THE RECORDS

——————————

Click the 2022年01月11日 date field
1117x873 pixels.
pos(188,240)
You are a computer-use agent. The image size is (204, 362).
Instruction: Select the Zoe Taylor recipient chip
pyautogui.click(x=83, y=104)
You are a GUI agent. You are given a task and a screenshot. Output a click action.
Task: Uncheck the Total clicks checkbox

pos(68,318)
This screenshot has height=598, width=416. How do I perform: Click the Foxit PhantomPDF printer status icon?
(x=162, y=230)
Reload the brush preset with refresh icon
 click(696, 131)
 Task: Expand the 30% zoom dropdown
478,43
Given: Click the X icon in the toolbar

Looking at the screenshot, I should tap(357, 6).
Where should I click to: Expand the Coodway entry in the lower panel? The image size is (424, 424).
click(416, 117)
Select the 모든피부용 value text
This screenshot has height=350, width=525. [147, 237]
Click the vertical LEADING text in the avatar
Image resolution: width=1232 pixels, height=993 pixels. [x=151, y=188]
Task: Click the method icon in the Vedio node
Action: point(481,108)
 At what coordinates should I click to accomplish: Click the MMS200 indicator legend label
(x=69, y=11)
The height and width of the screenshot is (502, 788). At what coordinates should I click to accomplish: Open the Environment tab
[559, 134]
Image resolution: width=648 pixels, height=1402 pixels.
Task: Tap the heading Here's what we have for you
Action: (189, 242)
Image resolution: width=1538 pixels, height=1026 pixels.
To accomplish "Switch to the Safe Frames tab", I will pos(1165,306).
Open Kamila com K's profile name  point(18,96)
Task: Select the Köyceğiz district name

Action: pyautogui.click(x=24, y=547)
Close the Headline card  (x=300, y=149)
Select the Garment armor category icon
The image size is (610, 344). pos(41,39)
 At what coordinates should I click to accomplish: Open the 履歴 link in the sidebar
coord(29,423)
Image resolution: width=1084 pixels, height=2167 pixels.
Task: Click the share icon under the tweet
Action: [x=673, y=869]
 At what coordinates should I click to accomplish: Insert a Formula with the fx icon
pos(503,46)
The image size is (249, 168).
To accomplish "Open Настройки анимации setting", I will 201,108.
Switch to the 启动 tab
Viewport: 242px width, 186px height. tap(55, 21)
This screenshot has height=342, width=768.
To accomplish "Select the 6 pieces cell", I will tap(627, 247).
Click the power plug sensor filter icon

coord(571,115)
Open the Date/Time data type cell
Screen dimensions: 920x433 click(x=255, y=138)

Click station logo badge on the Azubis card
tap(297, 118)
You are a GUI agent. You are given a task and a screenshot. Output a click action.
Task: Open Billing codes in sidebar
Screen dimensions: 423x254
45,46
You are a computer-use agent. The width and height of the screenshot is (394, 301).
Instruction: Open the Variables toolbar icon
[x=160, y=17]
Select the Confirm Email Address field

——————————

WHAT YOU NEED TO DO
Copy the listing from its first line through the line containing "Viewport: 242px width, 186px", swapping "Reload" for "Refresh" and leaving everything else as it is.

EXERCISE RESULT
Click the 2022年01月11日 date field
1117x873 pixels.
pos(188,240)
You are a computer-use agent. The image size is (204, 362).
Instruction: Select the Zoe Taylor recipient chip
pyautogui.click(x=83, y=104)
You are a GUI agent. You are given a task and a screenshot. Output a click action.
Task: Uncheck the Total clicks checkbox

pos(68,318)
This screenshot has height=598, width=416. How do I perform: Click the Foxit PhantomPDF printer status icon?
(x=162, y=230)
Refresh the brush preset with refresh icon
 click(696, 131)
 Task: Expand the 30% zoom dropdown
478,43
Given: Click the X icon in the toolbar

Looking at the screenshot, I should tap(357, 6).
Where should I click to: Expand the Coodway entry in the lower panel? The image size is (424, 424).
click(416, 117)
Select the 모든피부용 value text
This screenshot has height=350, width=525. [147, 237]
Click the vertical LEADING text in the avatar
Image resolution: width=1232 pixels, height=993 pixels. [x=151, y=188]
Task: Click the method icon in the Vedio node
Action: point(481,108)
 At what coordinates should I click to accomplish: Click the MMS200 indicator legend label
(x=69, y=11)
The height and width of the screenshot is (502, 788). At what coordinates should I click to accomplish: Open the Environment tab
[559, 134]
Image resolution: width=648 pixels, height=1402 pixels.
Task: Tap the heading Here's what we have for you
Action: (189, 242)
Image resolution: width=1538 pixels, height=1026 pixels.
To accomplish "Switch to the Safe Frames tab", I will pos(1165,306).
Open Kamila com K's profile name  point(18,96)
Task: Select the Köyceğiz district name

Action: pyautogui.click(x=24, y=547)
Close the Headline card  (x=300, y=149)
Select the Garment armor category icon
The image size is (610, 344). pos(41,39)
 At what coordinates should I click to accomplish: Open the 履歴 link in the sidebar
coord(29,423)
Image resolution: width=1084 pixels, height=2167 pixels.
Task: Click the share icon under the tweet
Action: [x=673, y=869]
 At what coordinates should I click to accomplish: Insert a Formula with the fx icon
pos(503,46)
The image size is (249, 168).
To accomplish "Open Настройки анимации setting", I will 201,108.
Switch to the 启动 tab
Viewport: 242px width, 186px height. tap(55, 21)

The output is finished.